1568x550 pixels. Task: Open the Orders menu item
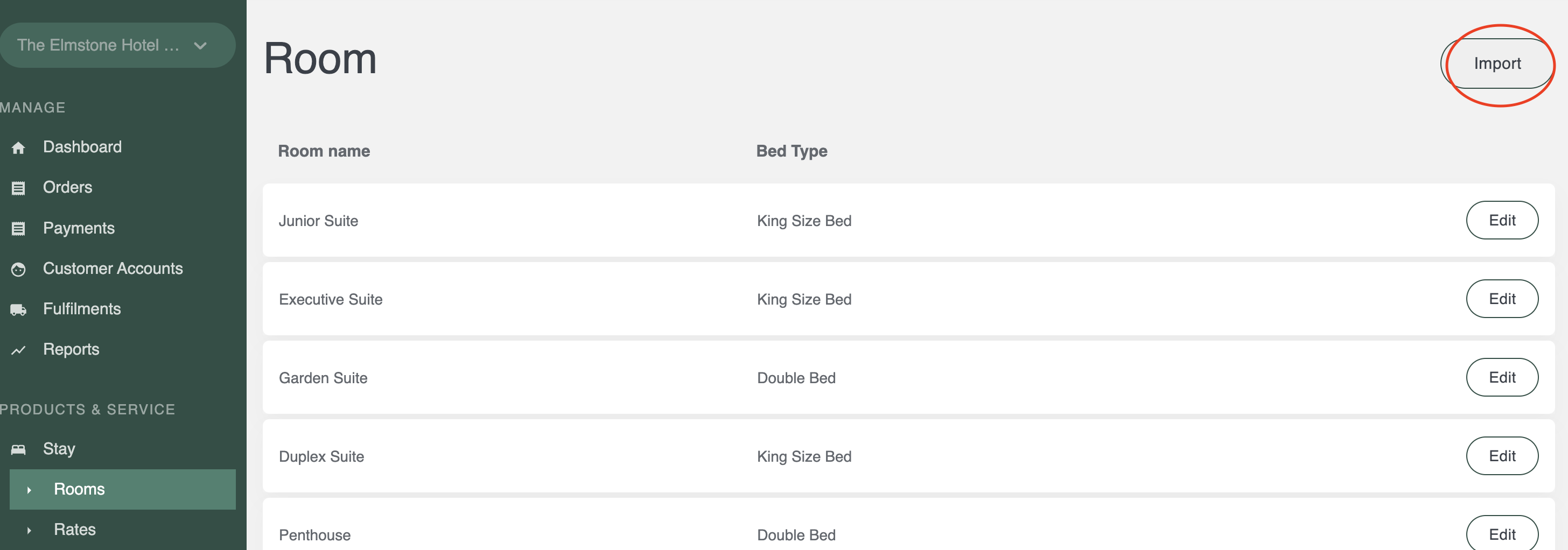[67, 187]
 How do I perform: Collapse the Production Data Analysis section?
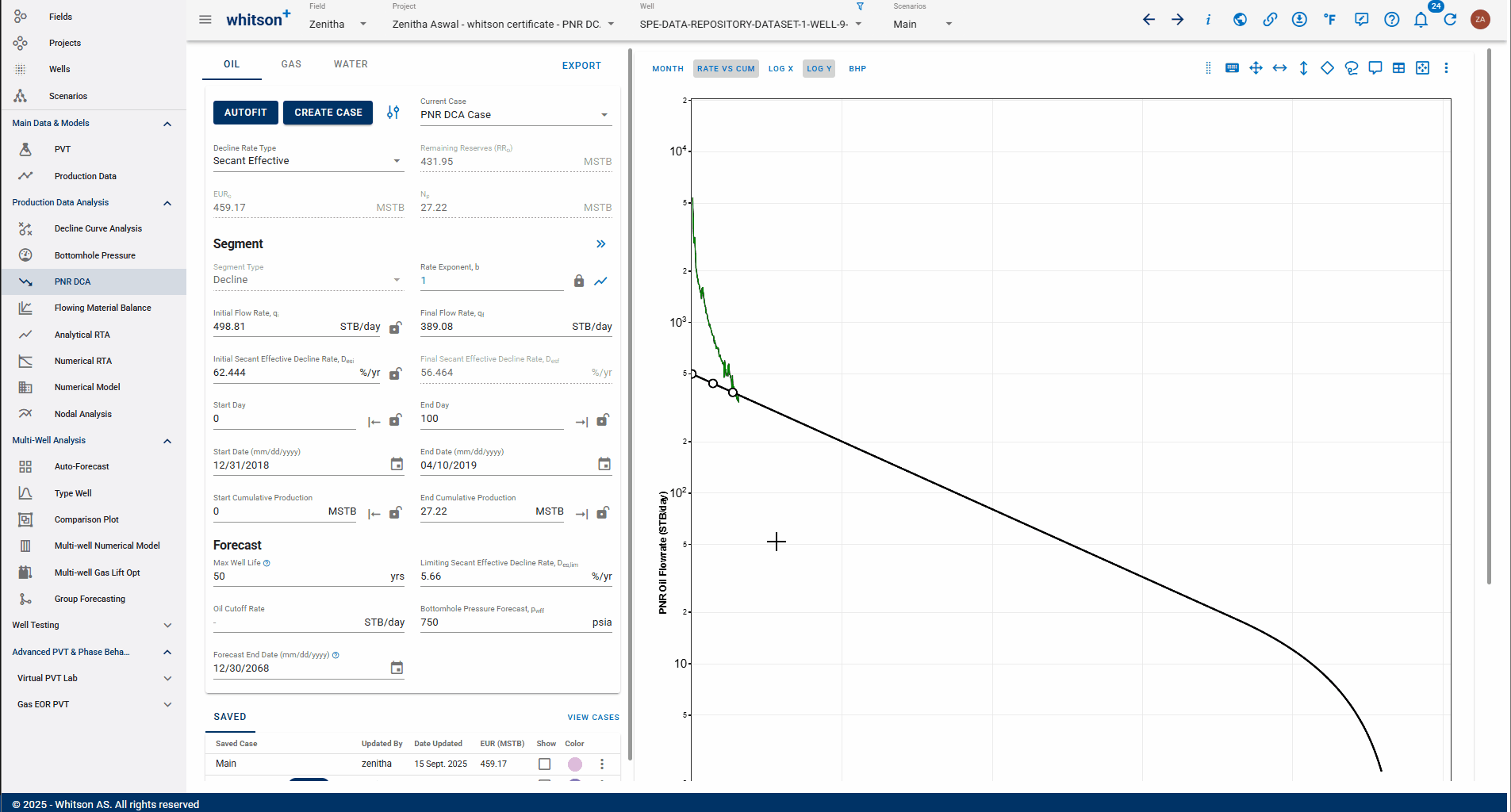point(167,203)
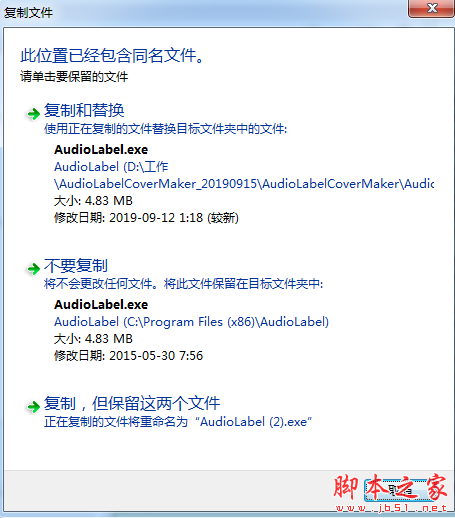
Task: Click destination AudioLabel.exe file name under don't copy
Action: (x=101, y=305)
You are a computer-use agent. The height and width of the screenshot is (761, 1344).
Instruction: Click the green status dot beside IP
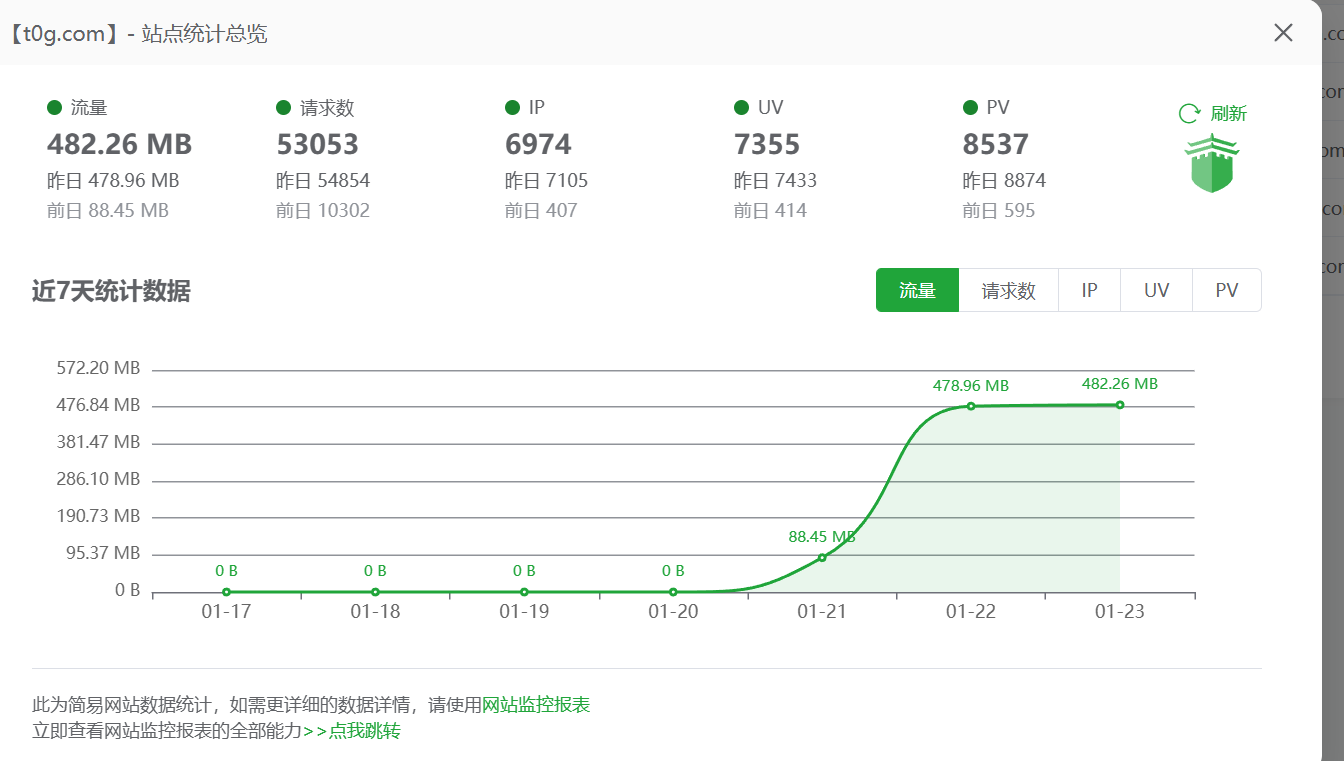tap(512, 107)
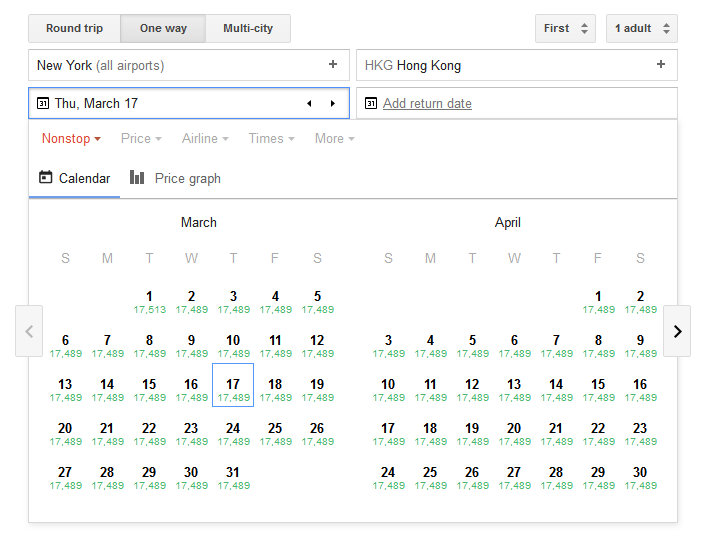Show earlier months with the left calendar chevron
Image resolution: width=706 pixels, height=542 pixels.
point(29,331)
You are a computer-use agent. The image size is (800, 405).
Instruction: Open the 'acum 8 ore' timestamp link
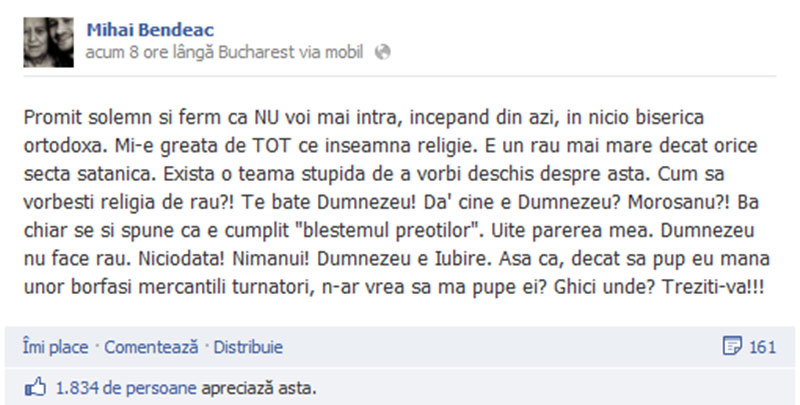pyautogui.click(x=122, y=52)
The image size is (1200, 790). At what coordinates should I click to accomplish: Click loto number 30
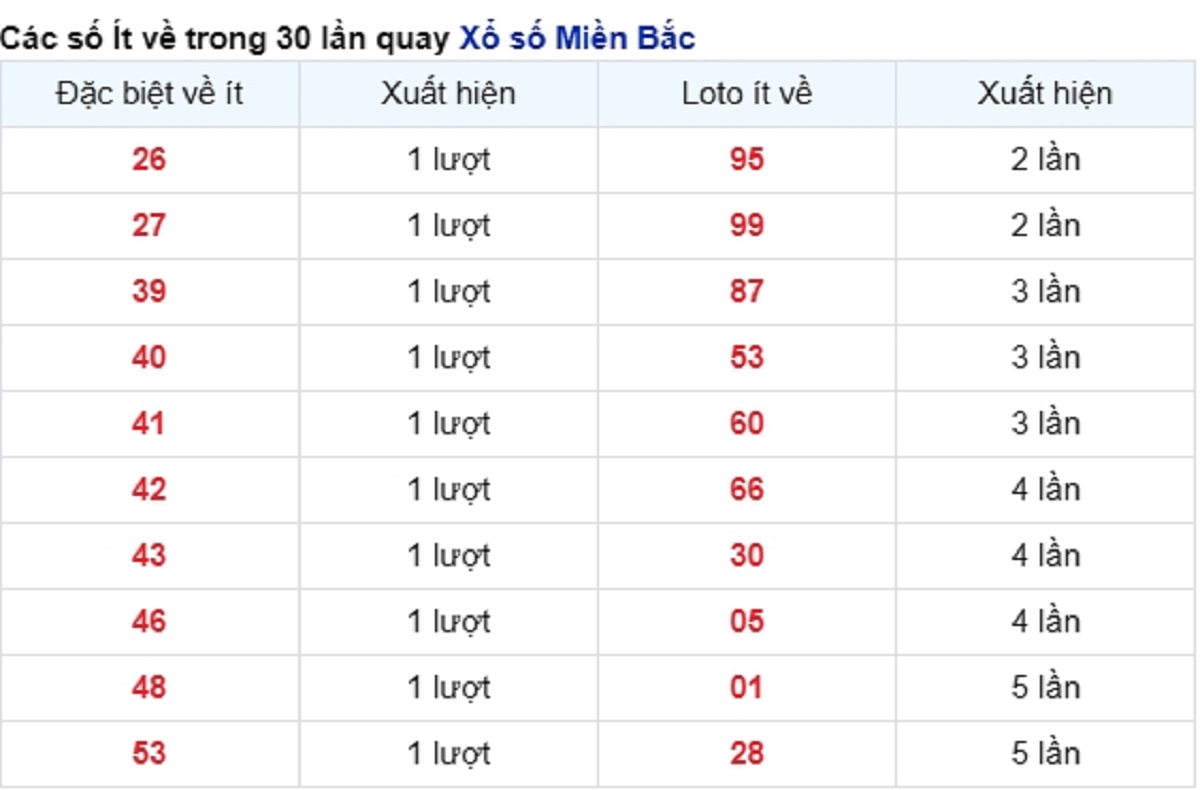(x=747, y=555)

*ACTION ITEM*.
Only the records themselves, retyped exactly, belong in the answer; please leave all images behind.

*RESULT FOR THIS TASK*.
1568x550 pixels. Task: Open the Orders menu item
[67, 187]
 How do I perform: Collapse the Production Data Analysis section?
point(167,203)
Task: Click destination AudioLabel.exe file name under don't copy
Action: (x=101, y=305)
You are a computer-use agent. The height and width of the screenshot is (761, 1344).
Instruction: Click the green status dot beside IP
tap(512, 107)
Show earlier months with the left calendar chevron
Image resolution: width=706 pixels, height=542 pixels.
point(29,331)
You are a computer-use agent. The image size is (800, 405).
Instruction: Open the 'acum 8 ore' timestamp link
pyautogui.click(x=122, y=52)
The image size is (1200, 790). At what coordinates should I click to accomplish: Click loto number 30
(x=747, y=555)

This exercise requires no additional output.